There was a grand bargain struck between individuals and banks when we began moving away from cash and towards electronic payments. Transactions would become faster, more efficient and more profitable for the banks, and in return individuals would be protected from fraud. That bargain is perilously close to falling apart.
Financial Fraud Action UK (FFA UK) has issued its “definitive overview” of payment fraud in the UK, and the figures make for miserable reading. Total fraud jumped by more than a quarter in 2015, with 1.5m card accounts in Britain raided by scam merchants who stole more than £750m.
To put that figure in context, it is 15 times Britain’s biggest ever single cash heist, the 2006 raid on a Securitas depot in Tonbridge in Kent, which netted £53m. Two years later the five criminals were jailed for between 15 and 20 years each.
The far more numerous victims of cyberfraud rarely see the villains locked up behind bars. FFA UK says the banks are collaborating on a “strategic threat management process” and “intelligence sharing” with the police and other agencies, but the reality is that in too many cases they do little to pursue fraud, and far more worryingly, seem happy to blame the victims.

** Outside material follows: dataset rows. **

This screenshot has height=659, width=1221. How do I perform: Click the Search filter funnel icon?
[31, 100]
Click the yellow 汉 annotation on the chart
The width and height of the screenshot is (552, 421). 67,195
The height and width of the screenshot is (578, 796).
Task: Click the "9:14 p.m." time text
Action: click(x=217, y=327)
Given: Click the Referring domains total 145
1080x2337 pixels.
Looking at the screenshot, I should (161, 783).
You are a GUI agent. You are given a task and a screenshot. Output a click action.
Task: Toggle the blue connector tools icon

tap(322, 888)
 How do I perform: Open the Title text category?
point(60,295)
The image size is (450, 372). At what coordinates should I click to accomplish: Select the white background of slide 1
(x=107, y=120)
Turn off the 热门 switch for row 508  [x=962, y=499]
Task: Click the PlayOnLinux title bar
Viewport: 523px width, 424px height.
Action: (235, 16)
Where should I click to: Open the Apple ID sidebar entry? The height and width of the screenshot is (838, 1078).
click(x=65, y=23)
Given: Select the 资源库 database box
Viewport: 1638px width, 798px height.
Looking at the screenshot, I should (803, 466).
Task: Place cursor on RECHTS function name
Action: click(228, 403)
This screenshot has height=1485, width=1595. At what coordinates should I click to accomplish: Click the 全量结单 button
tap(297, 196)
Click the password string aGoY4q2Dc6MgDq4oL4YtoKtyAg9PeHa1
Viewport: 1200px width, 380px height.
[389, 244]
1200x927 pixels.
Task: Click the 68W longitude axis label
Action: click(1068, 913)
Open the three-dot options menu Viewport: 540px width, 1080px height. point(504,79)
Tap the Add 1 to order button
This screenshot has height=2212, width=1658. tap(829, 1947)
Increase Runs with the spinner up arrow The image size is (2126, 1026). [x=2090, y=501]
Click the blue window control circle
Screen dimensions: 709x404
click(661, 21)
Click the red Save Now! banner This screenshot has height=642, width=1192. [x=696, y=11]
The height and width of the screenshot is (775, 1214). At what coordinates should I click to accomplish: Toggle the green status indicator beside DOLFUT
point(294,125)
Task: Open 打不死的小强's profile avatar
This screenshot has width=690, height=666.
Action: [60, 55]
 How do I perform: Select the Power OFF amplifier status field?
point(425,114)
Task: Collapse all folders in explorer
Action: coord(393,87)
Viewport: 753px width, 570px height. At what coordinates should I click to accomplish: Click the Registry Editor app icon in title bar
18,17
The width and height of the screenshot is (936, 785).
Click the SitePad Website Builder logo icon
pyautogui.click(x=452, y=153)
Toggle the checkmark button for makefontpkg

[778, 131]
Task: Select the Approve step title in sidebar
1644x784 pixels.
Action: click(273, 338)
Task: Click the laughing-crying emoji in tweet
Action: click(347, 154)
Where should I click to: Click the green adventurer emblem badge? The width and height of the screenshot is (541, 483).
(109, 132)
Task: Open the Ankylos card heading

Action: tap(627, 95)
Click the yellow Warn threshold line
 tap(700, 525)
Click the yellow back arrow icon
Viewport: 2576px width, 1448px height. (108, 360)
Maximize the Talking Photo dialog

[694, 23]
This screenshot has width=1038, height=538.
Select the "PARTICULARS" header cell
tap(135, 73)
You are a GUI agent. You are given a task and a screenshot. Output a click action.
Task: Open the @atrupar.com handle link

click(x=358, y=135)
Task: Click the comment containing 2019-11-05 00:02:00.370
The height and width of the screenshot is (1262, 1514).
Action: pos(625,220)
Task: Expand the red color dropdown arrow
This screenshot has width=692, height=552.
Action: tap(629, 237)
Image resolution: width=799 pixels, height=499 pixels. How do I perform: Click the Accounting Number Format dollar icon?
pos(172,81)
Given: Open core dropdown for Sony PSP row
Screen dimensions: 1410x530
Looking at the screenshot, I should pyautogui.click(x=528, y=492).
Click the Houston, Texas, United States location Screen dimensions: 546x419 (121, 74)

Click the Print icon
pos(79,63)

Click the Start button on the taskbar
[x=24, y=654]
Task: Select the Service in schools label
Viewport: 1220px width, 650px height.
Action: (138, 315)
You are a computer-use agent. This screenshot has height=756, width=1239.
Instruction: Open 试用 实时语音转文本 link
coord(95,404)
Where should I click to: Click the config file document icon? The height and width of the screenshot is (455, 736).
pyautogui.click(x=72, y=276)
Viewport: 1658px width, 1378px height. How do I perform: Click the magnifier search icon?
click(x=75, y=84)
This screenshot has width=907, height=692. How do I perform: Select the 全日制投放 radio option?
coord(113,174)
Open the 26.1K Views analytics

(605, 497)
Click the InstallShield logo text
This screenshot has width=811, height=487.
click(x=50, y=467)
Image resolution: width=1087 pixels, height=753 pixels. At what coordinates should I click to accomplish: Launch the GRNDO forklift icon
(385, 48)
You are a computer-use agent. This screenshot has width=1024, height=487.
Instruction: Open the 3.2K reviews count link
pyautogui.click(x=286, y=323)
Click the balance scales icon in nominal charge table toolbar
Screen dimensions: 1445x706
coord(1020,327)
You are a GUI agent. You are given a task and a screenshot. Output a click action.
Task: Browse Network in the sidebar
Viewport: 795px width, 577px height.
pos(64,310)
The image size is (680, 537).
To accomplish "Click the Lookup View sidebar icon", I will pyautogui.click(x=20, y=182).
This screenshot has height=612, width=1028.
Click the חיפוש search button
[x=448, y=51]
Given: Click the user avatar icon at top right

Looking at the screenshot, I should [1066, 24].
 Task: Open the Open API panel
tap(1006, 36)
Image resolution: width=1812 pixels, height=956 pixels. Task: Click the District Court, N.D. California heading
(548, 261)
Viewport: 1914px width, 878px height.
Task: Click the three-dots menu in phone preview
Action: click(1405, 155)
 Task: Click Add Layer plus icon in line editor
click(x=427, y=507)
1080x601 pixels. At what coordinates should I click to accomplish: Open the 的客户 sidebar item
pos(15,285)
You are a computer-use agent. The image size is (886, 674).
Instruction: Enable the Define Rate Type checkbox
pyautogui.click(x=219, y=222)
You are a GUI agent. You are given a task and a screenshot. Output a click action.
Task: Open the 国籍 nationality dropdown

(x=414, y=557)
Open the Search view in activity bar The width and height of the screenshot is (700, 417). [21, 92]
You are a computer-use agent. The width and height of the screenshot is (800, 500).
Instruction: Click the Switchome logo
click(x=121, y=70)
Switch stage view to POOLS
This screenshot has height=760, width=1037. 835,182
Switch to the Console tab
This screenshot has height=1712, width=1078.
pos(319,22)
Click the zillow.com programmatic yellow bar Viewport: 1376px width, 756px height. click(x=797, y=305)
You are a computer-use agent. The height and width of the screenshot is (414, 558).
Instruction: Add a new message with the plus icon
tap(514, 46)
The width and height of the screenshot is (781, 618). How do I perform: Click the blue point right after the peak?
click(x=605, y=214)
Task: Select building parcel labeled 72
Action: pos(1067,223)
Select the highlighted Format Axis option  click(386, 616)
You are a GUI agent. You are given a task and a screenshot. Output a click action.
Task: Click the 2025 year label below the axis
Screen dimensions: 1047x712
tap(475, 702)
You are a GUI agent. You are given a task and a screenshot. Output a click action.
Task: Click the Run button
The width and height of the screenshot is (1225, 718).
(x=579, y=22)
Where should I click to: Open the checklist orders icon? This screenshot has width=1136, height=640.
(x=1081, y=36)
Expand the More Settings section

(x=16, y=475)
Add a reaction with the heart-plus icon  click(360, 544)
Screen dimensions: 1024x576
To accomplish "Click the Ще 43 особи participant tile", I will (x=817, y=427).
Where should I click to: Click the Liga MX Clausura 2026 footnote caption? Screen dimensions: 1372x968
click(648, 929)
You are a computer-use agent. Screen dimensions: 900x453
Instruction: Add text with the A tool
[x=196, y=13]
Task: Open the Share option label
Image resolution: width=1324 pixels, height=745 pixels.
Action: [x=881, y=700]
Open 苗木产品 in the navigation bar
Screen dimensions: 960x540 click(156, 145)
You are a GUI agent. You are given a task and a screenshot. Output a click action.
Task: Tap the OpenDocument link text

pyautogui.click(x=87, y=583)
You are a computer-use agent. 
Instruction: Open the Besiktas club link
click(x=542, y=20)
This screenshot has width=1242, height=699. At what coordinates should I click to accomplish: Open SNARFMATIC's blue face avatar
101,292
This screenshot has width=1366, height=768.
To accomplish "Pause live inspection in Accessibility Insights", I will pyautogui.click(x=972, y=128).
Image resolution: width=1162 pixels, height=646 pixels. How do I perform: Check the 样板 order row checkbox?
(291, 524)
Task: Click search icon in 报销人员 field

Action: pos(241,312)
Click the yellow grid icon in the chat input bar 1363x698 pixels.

The fastest growing area of bank fraud is crooks gaining online access to, and transferring funds from individuals’ bank accounts, often by posing as a member of staff or even the police.
In these cases, the bank’s default position seems to be that the customer has done something wrong – by answering phishing emails or by being careless with their personal data, usually over social media. In some cases they are right to apportion blame, but the sophistication of many of the scams is quite breathtaking, catching even the most savvy online consumer.
The Guardian has previously highlighted the story of a professional couple who lost £25,000 after hackers intercepted emails, issued fake invoices and convinced them to pay money into a fraudulent account.
Shockingly, Barclays, which operated the account the fraudster used to accept their money, said it does not report such crimes to the police on the grounds that “the bank is not the victim”. So much for “intelligence sharing”. Needless to say, the unfortunate couple have seen none of their money back.
Given the meteoric rise in contactless payments, Apple Pay, Android Pay, Samsung Pay, Paym, new online-only banks such as Atom, Fidor, Tandem, Mondo et al and almost daily launches of new banking apps, what customers need is a new grand bargain.
When credit cards first launched, customers were safe in the knowledge that £50 was the most they were down for if it was stolen or misused. Can we have less of the strategic threat management processes, and more simple, easy to understand protections such as the £50 limit?